Former MPD officer Tou Thao testifies in defense

A day after the prosecution rested its case in the trial of three former Minneapolis Police Department officers, former officer Tou Thao answered questions in his own defense.

Tou Thao, J. Alexander Kueng, and Thomas Lane are charged with violating George Floyd’s constitutional rights by not providing medical aid as he slowly suffocated under Derek Chauvin’s knee on May 25, 2020. Kueng and Thao face an additional charge of failing to intervene with that use of force.

Thao began by describing his background growing up in north Minneapolis and then Fridley, detailing a desire to become a police officer at a young age. He was initially hired as a Community Service Officer with the MPD before officially becoming a recruit, then starting a career as a security officer Fairview Riverside before being rehired by the MPD. 

At Fairview, Thao said he was trained to help with people dealing with a mental health crisis, and became involved with restraints of patients when staff needed help.

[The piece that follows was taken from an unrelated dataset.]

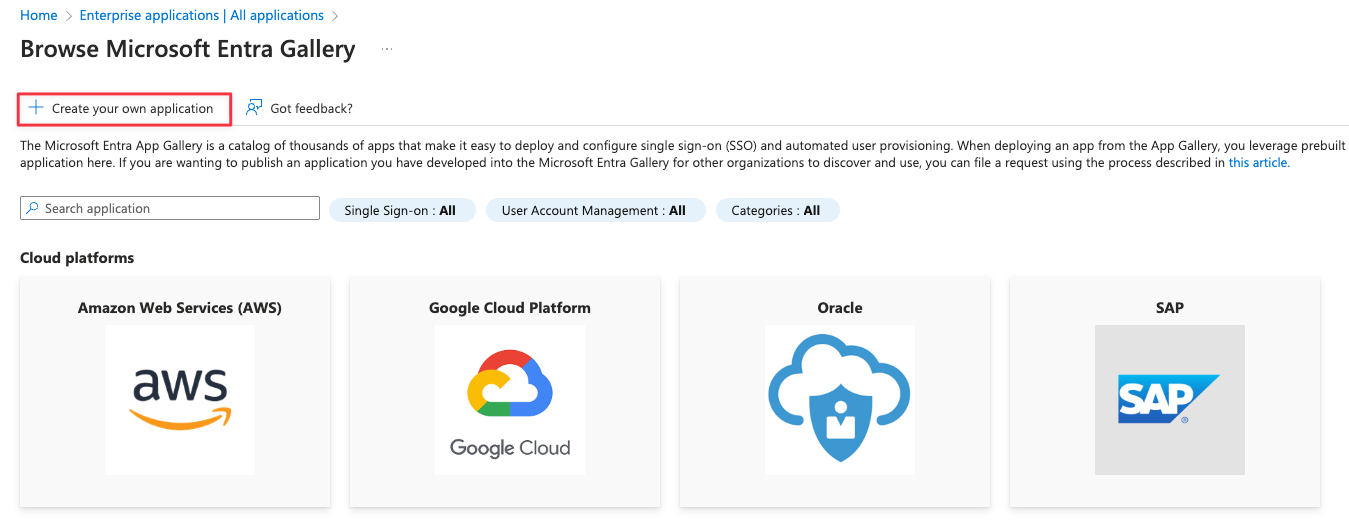Click the Google Cloud logo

As the defense continued through evidence exhibits, Thao testified that during previous instances of riot control with the MPD it was common for people to use their knees for restraint, and he had never been instructed by a training officer that the technique was incorrect. 

When asked about "excited delirium" training at the police academy, Thao noted he had previously seen the same PowerPoint shown in evidence by the prosecution.

Former MPD officer Tou Thao testified on Tuesday, Feb. 15. (Cedric Hohnstadt Illustration / Supplied) (Supplied)

Responding to a "priority one" call on May 25, 2020, both Thao and Chauvin had the option to return to the precinct after the initial call was covered, but decided to offer backup to responding officers due to "Cup Foods being hostile to police" and a "well-known Bloods gang hangout." 

Thao said that although George Floyd said "I can’t breathe" while struggling to be placed in the back seat of a squad car, he’s encountered people saying that before "several times" as he’s been trying to make an arrest and he doesn’t know if they’re being honest or not. He said he never physically touched Floyd on the day in question. 

Although they never touched, Thao said he believed Floyd "was obviously under the influence of some type of drugs" due to beads of sweat he saw that were "a sign of drug use and of excited delirium."

At that point Thao testified that officers "were not able to reason with him [Floyd] or get him to calm down," and even in handcuffs Floyd had, "more strength than all three officers could handle."

Officers considered the use of a hobble, but "it would have made their life more difficult if we tied him up like a Christmas present," Thao said, in the event they needed to undo it for medical attention. 

According to Thao, with EMS personnel en route, the crowd kept growing and "time was ticking" as he believed Floyd was experiencing excited delirium due in part to encountering the condition five times prior during his tenure at Fairview. 

As the crowd began to "gather and cause issues" Thao said he initiated crowd control because he "wanted to give the officers the spacing to do what they needed to do" – which he believed was restraining Floyd until an ambulance arrived. 

Former MPD officer Tou Thao testified on Tuesday, Feb. 15. (Cedric Hohnstadt Illustration / Supplied) (Supplied)

Thao said he reassured the crowd that EMS personnel were coming, but did not see CPR administered by other officers – an indication that Floyd still had a pulse and was breathing, he believed.

Monday, prosecutors wrapped up their case against three former officers, after they called two final witness. Timothy Longo – a use of force expert who is also the police chief at the University of Virginia, where he teaches Police Use of Force classes as an adjunct professor at the law school – testified that officers' actions were "contrary or inconsistent" with generally accepted police practices.

Monday afternoon. the prosecution also called Darnella Frazier, the teen whose video recording of George Floyd's killing went viral. Frazier recounted the day and faced little cross-examination. After Frazier's testimony, the prosecution rested its case.